Parmi les lots appréciés : un plastron rose et bleu en topazes, morganites et aigues-marines, des manchettes « papillotes » en stries d’or ou un collier composé de galets de saphirs. « Si la popularité de Suzanne Belperron ne se dément pas à travers les années, c’est que ses bijoux sont à la fois atemporels et que leur esthétique flirte avec l’art moderniste, s’anime Catharine Becket. Prenez le lot 40, une manchette sculpturale en calcédoine lestée d’une améthyste en cabochon : elle est digne d’un Fernand Léger ou d’un Le Corbusier. »

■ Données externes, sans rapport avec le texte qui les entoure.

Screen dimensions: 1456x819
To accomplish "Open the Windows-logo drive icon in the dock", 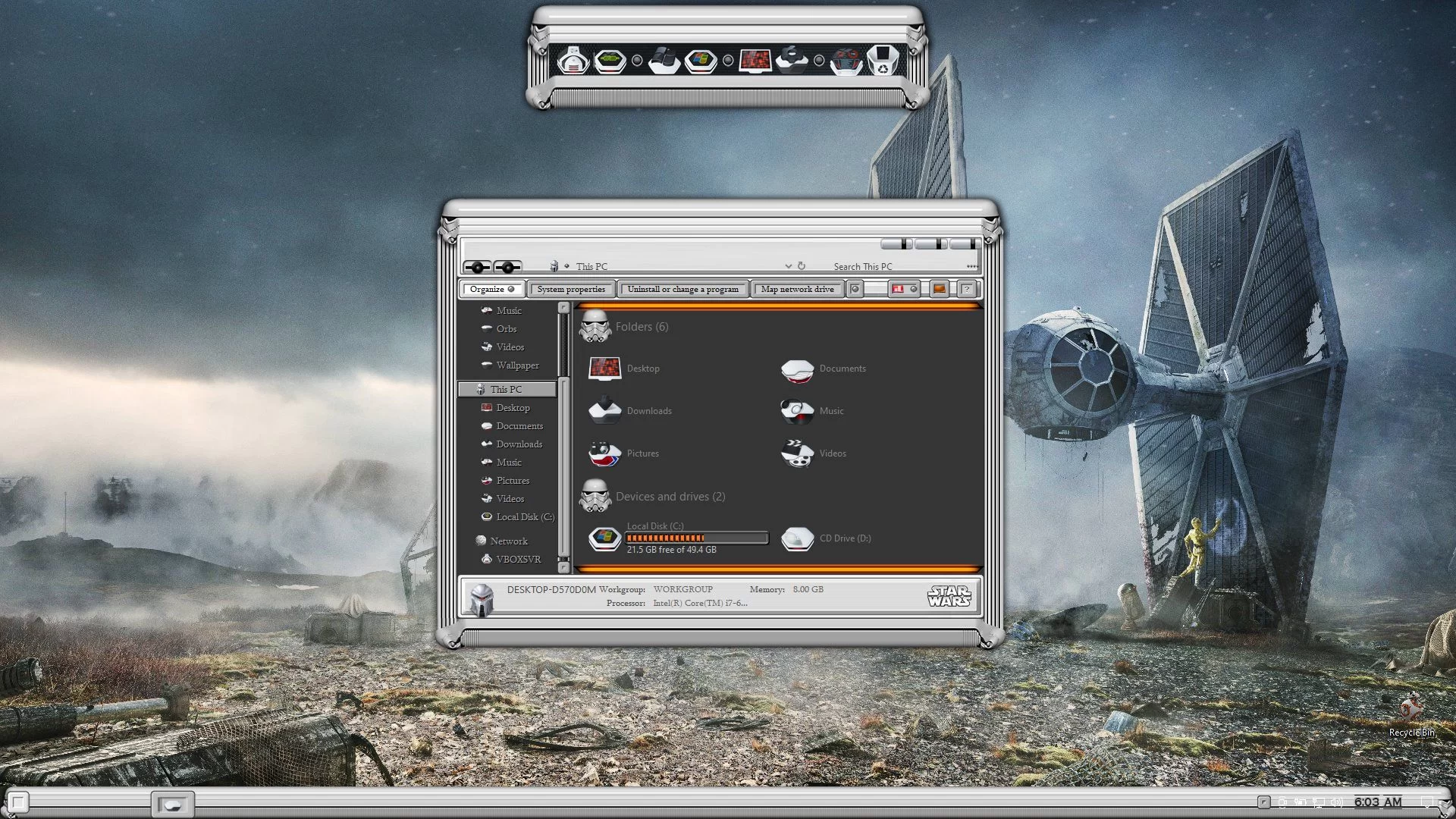I will 700,60.
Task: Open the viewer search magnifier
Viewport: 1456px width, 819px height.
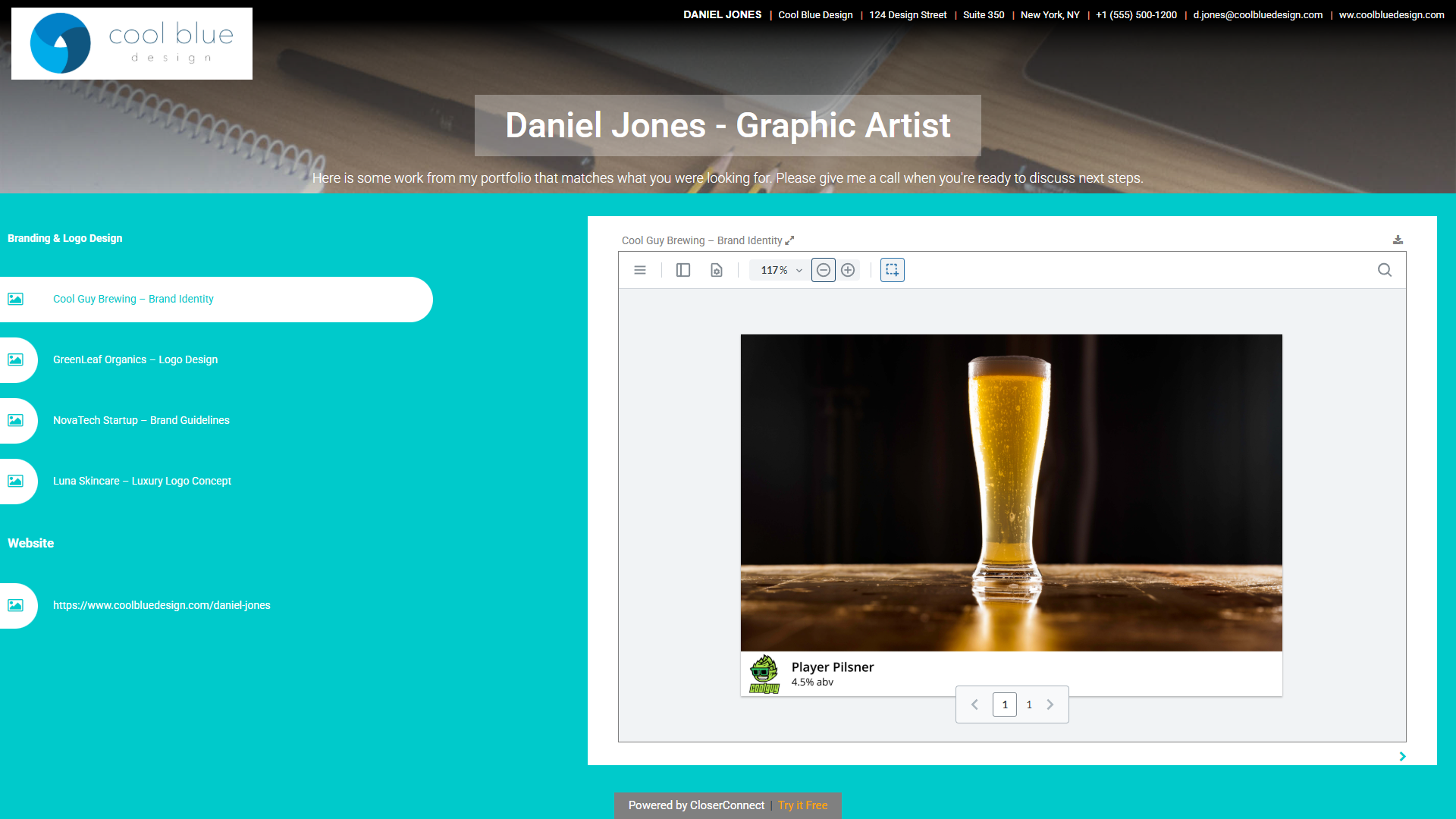Action: point(1385,270)
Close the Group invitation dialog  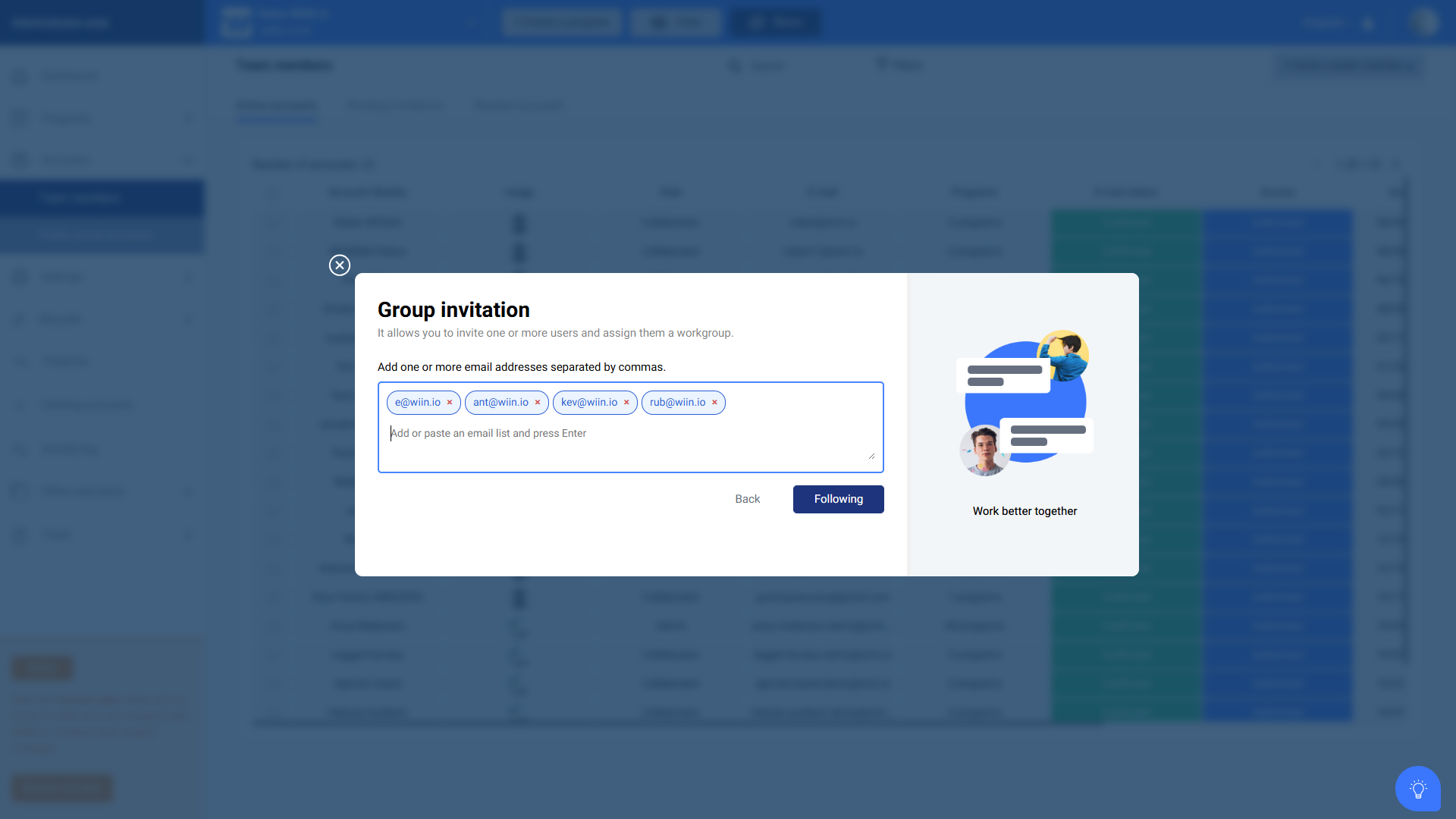coord(340,265)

Chez les enchérisseurs, les décennies passent et l’attrait pour Belperron reste. Il éclôt d’abord en avril 1987, lors de la vente de la cassette des bijoux de la duchesse de Windsor, chez Sotheby’s, à Genève : plusieurs pièces, dont une fameuse parure en billes de calcédoine, lancent le phénomène, jamais démenti depuis. « Pour les collectionneurs, détenir un de ses bijoux est un must », constate Violaine d’Astorg, à la tête, à Paris, du département joaillerie de Christie’s qui propose notamment, du 5 au 17 décembre, trois lots de la Jurassienne, dont une bague de 1967 sertie de deux saphirs et une épatante broche fleur des années 1940 en calcédoine godronnée (décorée de cannelures) et émeraude gravée.

L’appétit est tel qu’il y a dix ans, anticipant une vente Sotheby’s à Genève, une certaine Mme L. était restée stupéfaite devant les estimations d’Olivier Baroin : « Mon Dieu, que d’argent ! » Redoutant l’envol des frais et taxes, cette octogénaire, arrivée avec de jolis spécimens dans un banal sac en plastique, avait finalement préféré garder pour elle quelques pièces, « dont un très beau diamant jonquille serti dans un bloc de quartz fumé », se remémore l’expert.

Acquérir une pièce Belperron, c’est d’abord s’emparer d’un luxe rare, car sa production existe en quantité raisonnable. « Cela rend ses pièces toujours plus recherchées et fait grimper leur cote », résume Valérie Goyer, la directrice joaillerie d’Artcurial. Son style, lui, « tient de l’indéfinissable. Mme Belperron pouvait concevoir pour une cliente un bijou classique et, pour une autre, une pièce à la lisière de l’exubérance », rappelle Olivier Baroin. Une plasticité qui aujourd’hui arrange les maisons d’enchères : si les prix ne sont pas à la portée de tous, visuellement, il y a de quoi séduire des profils divers.

Certains traits communs demeurent : géométrie, pierres cabochons, volumes et formes affirmés. Mais, plus que tout, disent les initiés, un charme, un je-ne-sais-quoi d’audacieux. « Ma signature, c’est mon style », affirmait Suzanne Belperron afin de justifier pourquoi elle ne signait jamais ses bagues, colliers, bracelets ou broches. « Au-delà de la formule, analyse Violaine d’Astorg, chez Christie’s, affirmer, cela a forcé les collectionneurs à regarder sa patte, à la reconnaître. » Pour mieux l’adopter.